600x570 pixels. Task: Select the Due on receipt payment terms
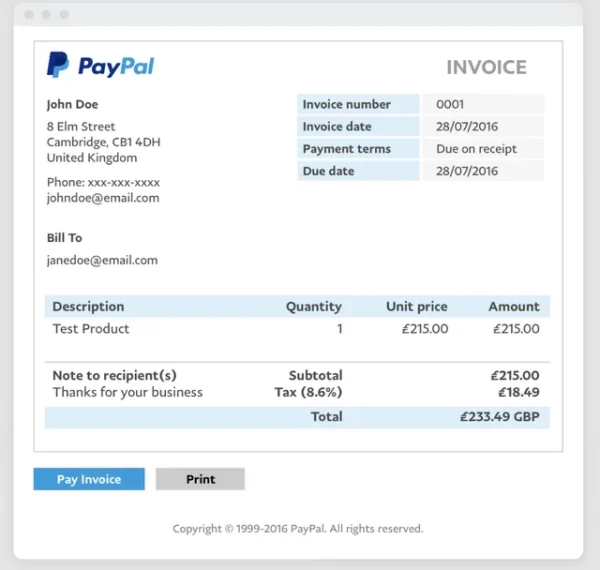pos(477,149)
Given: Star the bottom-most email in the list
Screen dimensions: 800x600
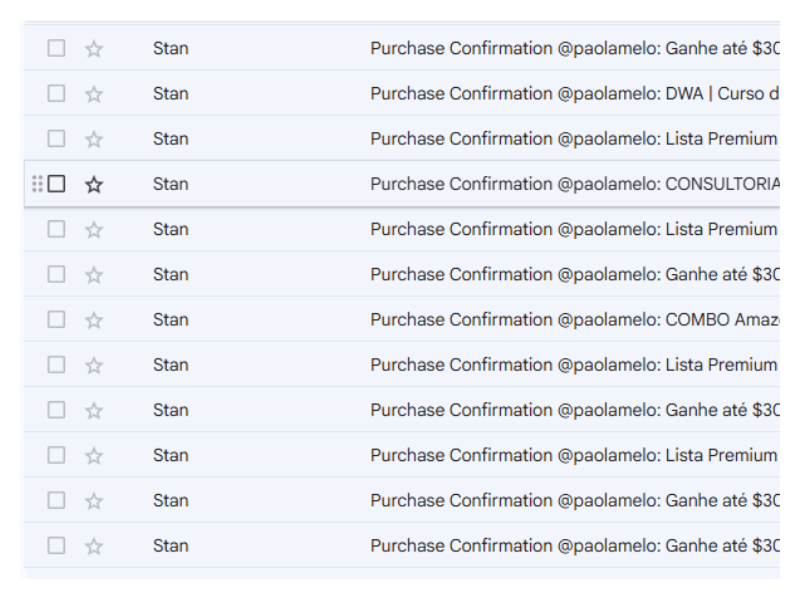Looking at the screenshot, I should point(94,546).
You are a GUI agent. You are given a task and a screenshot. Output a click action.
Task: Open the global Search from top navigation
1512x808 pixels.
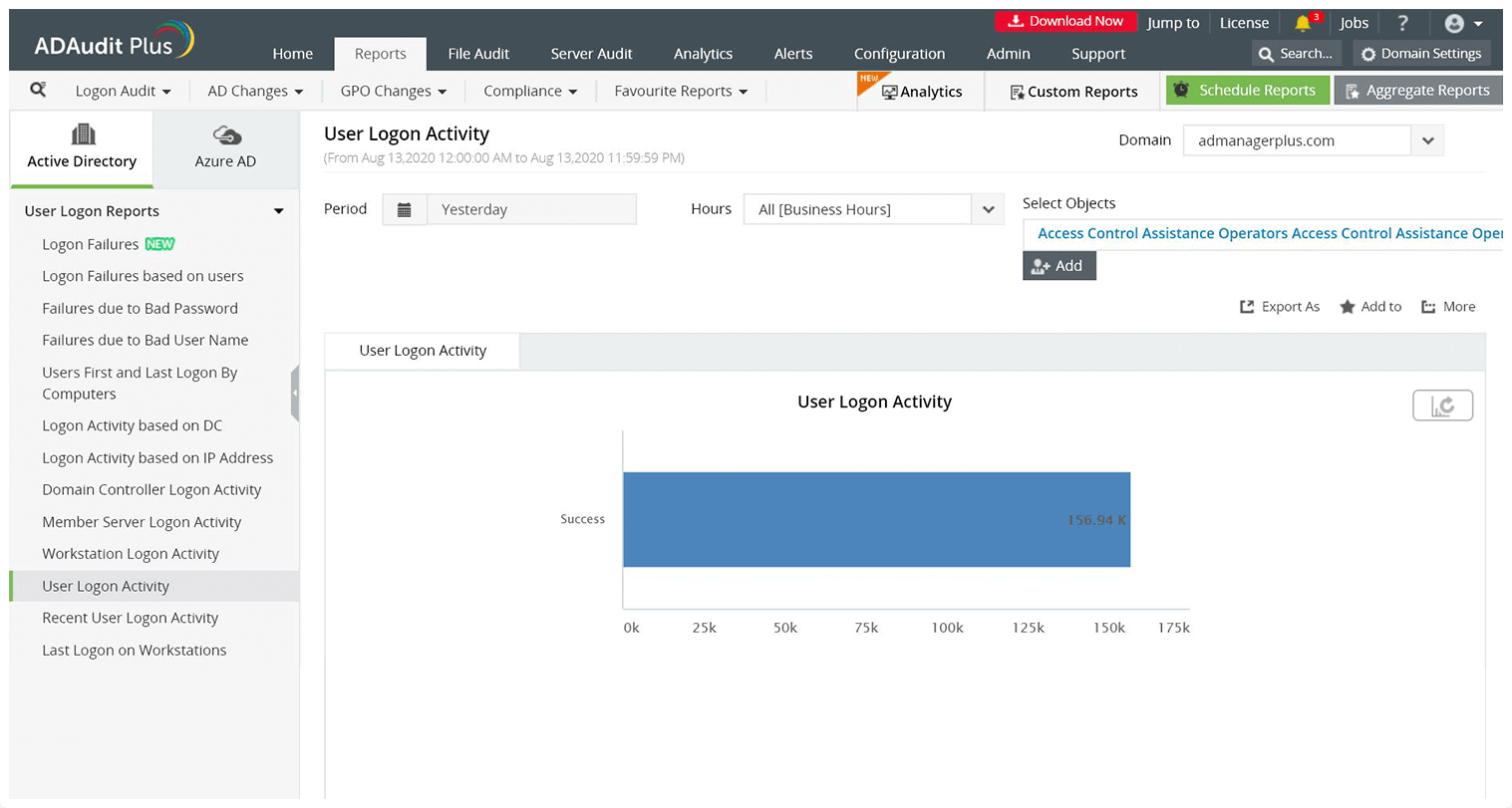click(x=1296, y=54)
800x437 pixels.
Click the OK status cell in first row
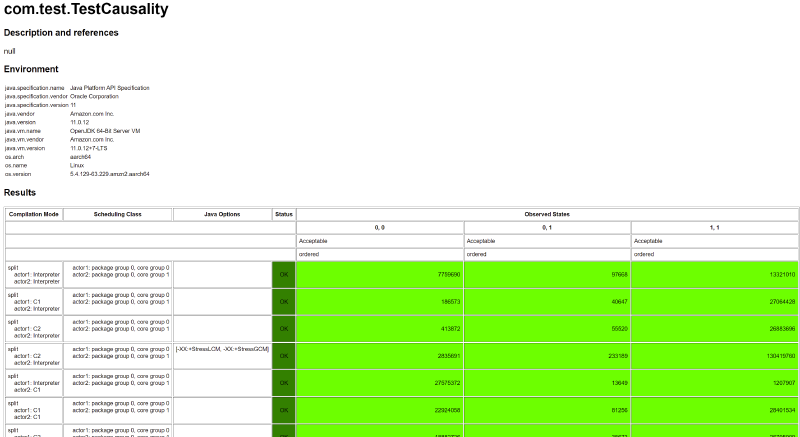click(x=284, y=274)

**Work required:**
Please set down every record exactly as it appears, leaving out the pictures.

**Solution for this task:**
600x570 pixels. Task: Select the Due on receipt payment terms
pos(477,149)
Given: Star the bottom-most email in the list
Screen dimensions: 800x600
Looking at the screenshot, I should point(94,546).
You are a GUI agent. You are given a task and a screenshot. Output a click action.
Task: Open the global Search from top navigation
1512x808 pixels.
click(x=1296, y=54)
800x437 pixels.
Click the OK status cell in first row
click(x=284, y=274)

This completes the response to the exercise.